The Gili Ra'anan Model and CISOs

Caute_cautim · ‎06-25-2024

Hi All

I originally came on the original post within LinkedIn, what are you thoughts?

Original from: Robert Hansen - Managing Director - Grossman Ventures

Over the last week several polls about the supposed "Gili Ra'anan model" which allegedly compensates CISOs for preferentially buying products and services. Whether this is a real thing or not I cannot say for sure, but by judging a lot of the feedback I got offline and off-the-record I would say it is likely very prevalent. Here is some analysis from those polls:

First, it's worth noting that even if this isn't a real thing, the possibility of corruption seems to get people upset. It's understandable as unfairness may affect a lot of people who may otherwise work for great companies competing with inferior products that use bribery schemes to get traction. If a CISO chooses a product purely based on lining their pocket book, it is questionable if the product is any good, or worse-yet if it will even be used at all. This might explain the prevalence of shelf-ware that never gets deployed. This could be making a lot of companies far less secure than they could be if products and services were chosen on merit/utility/need and price.

On a personal note, if the "Gili Ra'anan model" is real, out of all the ramifications it is the possibility that we are all unnecessarily less secure that bothers me most. If you believe that security actually matters, and I tend to think it does, then such behavior is dangerous. But how would we know if a CISO was involved in such a scheme?

Over half (56%) of respondents believe that if if they find that a company is known to be using bribes, they would assume that a CISO's endorsement of said company would mean that they were likely profiting from it. Only 35% felt that the CISOs would be innocent until proven guilty. That is only a perception, but it's telling of how careful a CISO must be to keep their image clean. There are many other signals that careful OSINT could use to uncover these connections, including scanning and correlating social media profiles, advisory board pages, and so on.

Even if it turns out such a thing were currently rare, due to the disclosure of this model, 44% of respondents think that it will increase in popularity, and another 33% don't believe it will have a chilling effect. If 77% of people believe that the disclosure of the "Gili Ra'anan model" will have no positive effect then doing nothing doesn't seem to be an option, if we believe corruption is bad for security and unlikely to decline.

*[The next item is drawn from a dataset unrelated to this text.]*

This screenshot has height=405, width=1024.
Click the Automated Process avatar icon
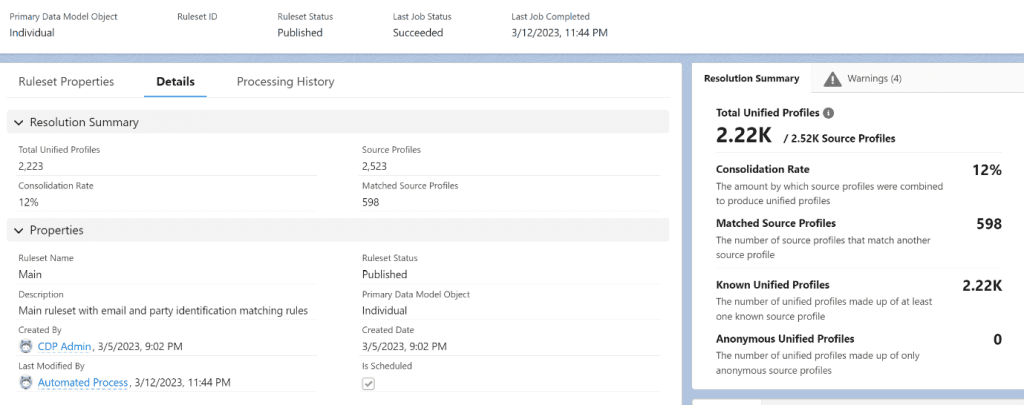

But where is the harm? Many crimes go un-litigated because finding a victim is difficult. Sure, if the company is breached and it turns out that money was misappropriated that might open the CISO to litigation. But there's a more direct harm to the company as well. 79% of respondents said they would be less likely to buy a product or service from companies that had CISOs who took bribes. This is likely due to personal distaste, but also might have to do with the fact that the company is perceived to be mismanaged and less secure as a result of that CISOs actions.

I then chased down the original article here: See attachment too:

https://www.calcalistech.com/ctechnews/article/b1a1jn00hc

Something to consider, which a properly run procurement unit within an organisation would not permit at all, as it would break all organisational and international rules.

Regards

Caute_Cautim

CISOScott · ‎06-27-2024

If you are taking stats I have yet to be offered a bribe. Not that I would accept it of course, but this "model"
is the first that I and my peers that I have talked to have heard about this. Are we naïve enough to think that bribes, kickbacks, special favors, etc. are being offered to some people? No.

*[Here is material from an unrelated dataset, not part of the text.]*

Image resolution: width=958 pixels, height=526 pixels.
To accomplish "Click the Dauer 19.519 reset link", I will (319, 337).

It would be foolish for a company to advertise that they will compensate you if you pick from their vendors. And more foolish for someone who is participating in this endeavor to make it known that they are doing this.

For me it reminds me a little of places like what is alleged to have gone on in the island of Jefferey Epstein. Bring people in, video them in compromising/illegal/taboo situations, then blackmail them to get them to continue to do what you wish.

If anyone was thinking of doing the model mentioned (taking compensation for selecting a vendor based on you being compensated as the reason you chose that vendor) keep in mind that it is illegal in a lot of places to do this. If you did this, then you would be guilty of a crime and that could be used as leverage for you to select other vendors of this company in order for your reputation to be kept clean. Even if it wasn't illegal, it is unethical and it could still be used against you.

We in the industry already do a similar dance now, albeit on a much smaller scale. We attend conferences, go to events, etc. put on by vendors or sponsors. Sometimes we win raffle prizes, or accept booth giveaways, etc. I have never selected a vendor because of conference swag and haven't known anyone to do so.

People ask, "Why go to these events then if the appearance of impropriety may hang over you if you accept these small gifts?" Often times at these sponsored events the group of peers will ask each other "What do you think of vendor X" or "have you ever used vendor X?". You get varied opinions of that vendor and maybe learn about some new vendors as well. You get to talk with your peers and sometimes get the real scoop on these vendors/products instead of just the marketing hype. You can make lifelong peers and friends and build out your network at these events. So there is great value that can be obtained at these events other than trivial promotional swag.